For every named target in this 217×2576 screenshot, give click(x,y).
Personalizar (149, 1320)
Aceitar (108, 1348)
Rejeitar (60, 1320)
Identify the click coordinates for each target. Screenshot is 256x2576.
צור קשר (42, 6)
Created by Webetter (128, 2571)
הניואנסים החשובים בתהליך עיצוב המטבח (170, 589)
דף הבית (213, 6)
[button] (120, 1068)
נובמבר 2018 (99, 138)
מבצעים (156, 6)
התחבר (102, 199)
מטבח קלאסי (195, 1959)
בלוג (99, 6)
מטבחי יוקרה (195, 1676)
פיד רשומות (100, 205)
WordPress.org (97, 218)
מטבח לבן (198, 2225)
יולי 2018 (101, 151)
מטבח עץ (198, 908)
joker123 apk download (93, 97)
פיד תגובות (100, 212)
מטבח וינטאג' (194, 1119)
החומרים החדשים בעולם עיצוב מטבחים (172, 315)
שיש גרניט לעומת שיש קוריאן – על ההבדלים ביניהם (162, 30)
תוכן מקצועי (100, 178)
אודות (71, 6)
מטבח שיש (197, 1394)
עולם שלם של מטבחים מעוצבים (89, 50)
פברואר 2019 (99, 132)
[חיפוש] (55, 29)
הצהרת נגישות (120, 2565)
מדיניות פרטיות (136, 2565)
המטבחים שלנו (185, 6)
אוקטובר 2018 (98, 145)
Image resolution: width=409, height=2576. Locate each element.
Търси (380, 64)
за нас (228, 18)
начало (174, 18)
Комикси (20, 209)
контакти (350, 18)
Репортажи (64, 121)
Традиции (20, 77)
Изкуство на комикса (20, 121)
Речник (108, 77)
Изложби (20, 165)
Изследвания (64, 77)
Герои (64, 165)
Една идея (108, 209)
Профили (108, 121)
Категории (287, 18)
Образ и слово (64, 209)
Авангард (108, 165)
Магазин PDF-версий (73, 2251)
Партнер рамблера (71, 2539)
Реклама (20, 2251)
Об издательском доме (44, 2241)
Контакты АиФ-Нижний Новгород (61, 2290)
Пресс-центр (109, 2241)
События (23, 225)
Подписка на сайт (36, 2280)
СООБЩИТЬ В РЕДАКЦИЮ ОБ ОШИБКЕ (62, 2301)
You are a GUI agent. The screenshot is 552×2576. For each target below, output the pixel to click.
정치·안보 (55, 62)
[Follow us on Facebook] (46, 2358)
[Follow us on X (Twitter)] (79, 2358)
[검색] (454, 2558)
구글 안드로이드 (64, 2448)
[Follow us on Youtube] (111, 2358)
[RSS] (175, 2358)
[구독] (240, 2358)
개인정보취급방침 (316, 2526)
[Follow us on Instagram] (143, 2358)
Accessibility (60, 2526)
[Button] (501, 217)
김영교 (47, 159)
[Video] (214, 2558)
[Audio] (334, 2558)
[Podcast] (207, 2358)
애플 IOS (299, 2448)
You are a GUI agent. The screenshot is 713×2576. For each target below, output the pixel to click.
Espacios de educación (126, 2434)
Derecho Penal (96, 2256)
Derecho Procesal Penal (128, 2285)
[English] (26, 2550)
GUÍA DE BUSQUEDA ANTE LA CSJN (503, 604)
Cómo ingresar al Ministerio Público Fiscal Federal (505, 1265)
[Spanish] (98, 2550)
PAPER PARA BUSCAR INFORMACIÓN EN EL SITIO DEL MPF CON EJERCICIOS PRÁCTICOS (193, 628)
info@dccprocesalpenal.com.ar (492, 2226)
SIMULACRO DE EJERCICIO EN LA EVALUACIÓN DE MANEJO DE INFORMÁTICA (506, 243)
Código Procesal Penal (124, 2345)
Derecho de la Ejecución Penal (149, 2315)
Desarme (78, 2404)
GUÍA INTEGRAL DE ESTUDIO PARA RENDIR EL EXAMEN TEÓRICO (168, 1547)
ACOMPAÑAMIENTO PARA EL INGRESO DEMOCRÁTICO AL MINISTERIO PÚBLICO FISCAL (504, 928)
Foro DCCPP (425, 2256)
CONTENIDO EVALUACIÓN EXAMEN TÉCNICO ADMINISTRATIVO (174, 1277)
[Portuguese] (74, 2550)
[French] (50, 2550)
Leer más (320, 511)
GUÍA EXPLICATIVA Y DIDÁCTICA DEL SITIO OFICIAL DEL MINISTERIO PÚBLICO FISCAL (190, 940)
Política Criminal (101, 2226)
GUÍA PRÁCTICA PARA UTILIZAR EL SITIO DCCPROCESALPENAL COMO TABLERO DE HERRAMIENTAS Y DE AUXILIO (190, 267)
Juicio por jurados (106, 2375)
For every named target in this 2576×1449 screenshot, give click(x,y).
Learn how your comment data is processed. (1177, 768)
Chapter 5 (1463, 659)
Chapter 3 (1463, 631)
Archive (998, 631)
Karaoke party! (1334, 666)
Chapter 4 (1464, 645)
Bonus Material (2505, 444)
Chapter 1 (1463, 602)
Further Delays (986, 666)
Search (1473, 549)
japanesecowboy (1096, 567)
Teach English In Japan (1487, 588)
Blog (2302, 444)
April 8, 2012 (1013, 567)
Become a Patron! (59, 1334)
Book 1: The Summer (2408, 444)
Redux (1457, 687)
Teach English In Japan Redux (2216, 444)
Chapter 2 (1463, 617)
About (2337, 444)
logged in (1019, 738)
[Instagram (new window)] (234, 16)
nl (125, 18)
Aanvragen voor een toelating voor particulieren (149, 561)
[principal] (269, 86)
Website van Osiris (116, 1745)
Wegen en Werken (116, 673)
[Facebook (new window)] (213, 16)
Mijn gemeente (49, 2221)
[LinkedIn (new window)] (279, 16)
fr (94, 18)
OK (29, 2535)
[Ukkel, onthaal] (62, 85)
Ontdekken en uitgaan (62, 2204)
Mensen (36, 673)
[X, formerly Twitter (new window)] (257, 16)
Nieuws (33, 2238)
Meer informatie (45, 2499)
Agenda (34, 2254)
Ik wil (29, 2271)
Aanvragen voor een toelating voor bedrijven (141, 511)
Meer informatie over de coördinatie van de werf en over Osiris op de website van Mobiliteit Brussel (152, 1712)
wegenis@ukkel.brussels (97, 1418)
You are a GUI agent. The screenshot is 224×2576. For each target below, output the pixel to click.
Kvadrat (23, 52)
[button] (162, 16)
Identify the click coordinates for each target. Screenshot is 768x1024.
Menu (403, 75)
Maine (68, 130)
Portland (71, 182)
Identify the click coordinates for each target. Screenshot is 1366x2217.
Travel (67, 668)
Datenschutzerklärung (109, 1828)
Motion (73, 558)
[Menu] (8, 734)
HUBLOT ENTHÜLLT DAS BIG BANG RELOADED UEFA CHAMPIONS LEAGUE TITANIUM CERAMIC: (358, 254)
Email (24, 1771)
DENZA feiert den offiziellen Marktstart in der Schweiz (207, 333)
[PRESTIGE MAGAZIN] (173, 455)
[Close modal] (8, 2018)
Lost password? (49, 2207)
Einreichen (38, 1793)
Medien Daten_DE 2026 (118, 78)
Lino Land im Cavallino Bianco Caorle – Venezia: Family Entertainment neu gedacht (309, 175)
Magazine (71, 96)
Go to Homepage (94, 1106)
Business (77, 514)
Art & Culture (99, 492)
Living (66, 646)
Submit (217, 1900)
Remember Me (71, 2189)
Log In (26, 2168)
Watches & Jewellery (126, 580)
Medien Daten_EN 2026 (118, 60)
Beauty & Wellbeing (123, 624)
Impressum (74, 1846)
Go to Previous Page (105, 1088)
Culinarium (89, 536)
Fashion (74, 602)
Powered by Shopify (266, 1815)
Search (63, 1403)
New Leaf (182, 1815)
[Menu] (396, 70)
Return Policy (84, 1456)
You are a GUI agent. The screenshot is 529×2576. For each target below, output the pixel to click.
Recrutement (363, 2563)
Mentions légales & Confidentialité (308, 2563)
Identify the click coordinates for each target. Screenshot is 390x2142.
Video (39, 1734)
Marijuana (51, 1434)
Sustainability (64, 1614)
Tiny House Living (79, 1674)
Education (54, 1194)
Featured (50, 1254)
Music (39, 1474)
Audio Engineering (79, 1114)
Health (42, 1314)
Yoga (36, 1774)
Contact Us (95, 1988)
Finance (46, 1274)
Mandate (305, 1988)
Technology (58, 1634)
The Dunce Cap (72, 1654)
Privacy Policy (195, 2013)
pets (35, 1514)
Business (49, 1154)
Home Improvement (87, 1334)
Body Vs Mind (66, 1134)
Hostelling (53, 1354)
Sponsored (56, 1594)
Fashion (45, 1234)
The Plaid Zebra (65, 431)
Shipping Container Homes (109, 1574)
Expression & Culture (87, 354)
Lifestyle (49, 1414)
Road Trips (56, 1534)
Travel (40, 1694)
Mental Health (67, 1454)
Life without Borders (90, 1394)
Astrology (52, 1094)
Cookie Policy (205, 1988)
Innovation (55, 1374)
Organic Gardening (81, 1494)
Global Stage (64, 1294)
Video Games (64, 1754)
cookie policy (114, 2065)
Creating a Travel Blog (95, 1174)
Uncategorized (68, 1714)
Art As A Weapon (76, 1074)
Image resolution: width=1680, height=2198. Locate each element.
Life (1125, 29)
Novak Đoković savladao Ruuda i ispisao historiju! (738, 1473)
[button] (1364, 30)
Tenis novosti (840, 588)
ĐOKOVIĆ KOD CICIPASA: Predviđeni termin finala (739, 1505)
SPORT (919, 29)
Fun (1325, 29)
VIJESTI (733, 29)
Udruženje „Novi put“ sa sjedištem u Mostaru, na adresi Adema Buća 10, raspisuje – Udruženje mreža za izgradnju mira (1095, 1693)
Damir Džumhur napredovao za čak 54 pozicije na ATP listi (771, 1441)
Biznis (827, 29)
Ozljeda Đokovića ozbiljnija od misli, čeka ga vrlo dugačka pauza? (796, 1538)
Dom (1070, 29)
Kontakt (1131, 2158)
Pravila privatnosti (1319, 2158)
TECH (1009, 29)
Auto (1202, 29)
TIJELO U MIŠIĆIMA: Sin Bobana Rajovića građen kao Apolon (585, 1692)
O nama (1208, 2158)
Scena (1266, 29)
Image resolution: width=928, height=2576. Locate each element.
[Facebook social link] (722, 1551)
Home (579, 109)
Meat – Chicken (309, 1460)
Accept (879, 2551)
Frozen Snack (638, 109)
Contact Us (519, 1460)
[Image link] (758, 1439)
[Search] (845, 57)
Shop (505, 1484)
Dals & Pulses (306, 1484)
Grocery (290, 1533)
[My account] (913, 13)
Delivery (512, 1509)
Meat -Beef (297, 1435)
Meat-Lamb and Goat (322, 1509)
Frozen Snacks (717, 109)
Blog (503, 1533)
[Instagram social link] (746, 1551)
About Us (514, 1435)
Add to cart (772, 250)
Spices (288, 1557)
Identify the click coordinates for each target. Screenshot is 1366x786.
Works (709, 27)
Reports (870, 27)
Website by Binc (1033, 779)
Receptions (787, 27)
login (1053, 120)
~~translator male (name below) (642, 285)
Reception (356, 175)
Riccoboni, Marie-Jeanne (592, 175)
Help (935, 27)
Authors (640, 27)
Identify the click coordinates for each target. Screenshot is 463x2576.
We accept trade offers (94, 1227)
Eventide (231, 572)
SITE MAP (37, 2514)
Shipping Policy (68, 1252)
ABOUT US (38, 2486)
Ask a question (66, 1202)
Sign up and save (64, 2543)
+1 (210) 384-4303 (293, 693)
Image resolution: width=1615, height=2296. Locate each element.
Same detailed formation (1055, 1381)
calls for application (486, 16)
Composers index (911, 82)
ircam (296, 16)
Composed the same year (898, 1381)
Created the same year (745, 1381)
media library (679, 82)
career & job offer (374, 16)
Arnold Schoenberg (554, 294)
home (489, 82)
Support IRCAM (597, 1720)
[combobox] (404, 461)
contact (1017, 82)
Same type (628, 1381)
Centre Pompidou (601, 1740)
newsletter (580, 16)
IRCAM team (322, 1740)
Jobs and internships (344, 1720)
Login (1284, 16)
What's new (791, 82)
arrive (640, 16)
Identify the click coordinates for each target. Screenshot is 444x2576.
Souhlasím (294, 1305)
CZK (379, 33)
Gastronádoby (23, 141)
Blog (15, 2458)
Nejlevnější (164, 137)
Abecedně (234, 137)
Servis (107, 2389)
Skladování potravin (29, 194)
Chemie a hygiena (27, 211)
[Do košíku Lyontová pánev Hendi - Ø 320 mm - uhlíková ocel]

■ What is needed ■
Above are some records; copy exactly the lines from the one with "Meer informatie (45, 2499)" through the one with "Remember Me (71, 2189)", both included, and no others.

■ Task answer ■
Meer informatie (45, 2499)
Agenda (34, 2254)
Ik wil (29, 2271)
Aanvragen voor een toelating voor bedrijven (141, 511)
Meer informatie over de coördinatie van de werf en over Osiris op de website van Mobiliteit Brussel (152, 1712)
wegenis@ukkel.brussels (97, 1418)
You are a GUI agent. The screenshot is 224×2576. For each target below, output the pixel to click.
Kvadrat (23, 52)
[button] (162, 16)
Identify the click coordinates for each target. Screenshot is 768x1024.
Menu (403, 75)
Maine (68, 130)
Portland (71, 182)
Identify the click coordinates for each target. Screenshot is 1366x2217.
Travel (67, 668)
Datenschutzerklärung (109, 1828)
Motion (73, 558)
[Menu] (8, 734)
HUBLOT ENTHÜLLT DAS BIG BANG RELOADED UEFA CHAMPIONS LEAGUE TITANIUM CERAMIC: (358, 254)
Email (24, 1771)
DENZA feiert den offiziellen Marktstart in der Schweiz (207, 333)
[PRESTIGE MAGAZIN] (173, 455)
[Close modal] (8, 2018)
Lost password? (49, 2207)
Einreichen (38, 1793)
Medien Daten_DE 2026 (118, 78)
Lino Land im Cavallino Bianco Caorle – Venezia: Family Entertainment neu gedacht (309, 175)
Magazine (71, 96)
Go to Homepage (94, 1106)
Business (77, 514)
Art & Culture (99, 492)
Living (66, 646)
Submit (217, 1900)
Remember Me (71, 2189)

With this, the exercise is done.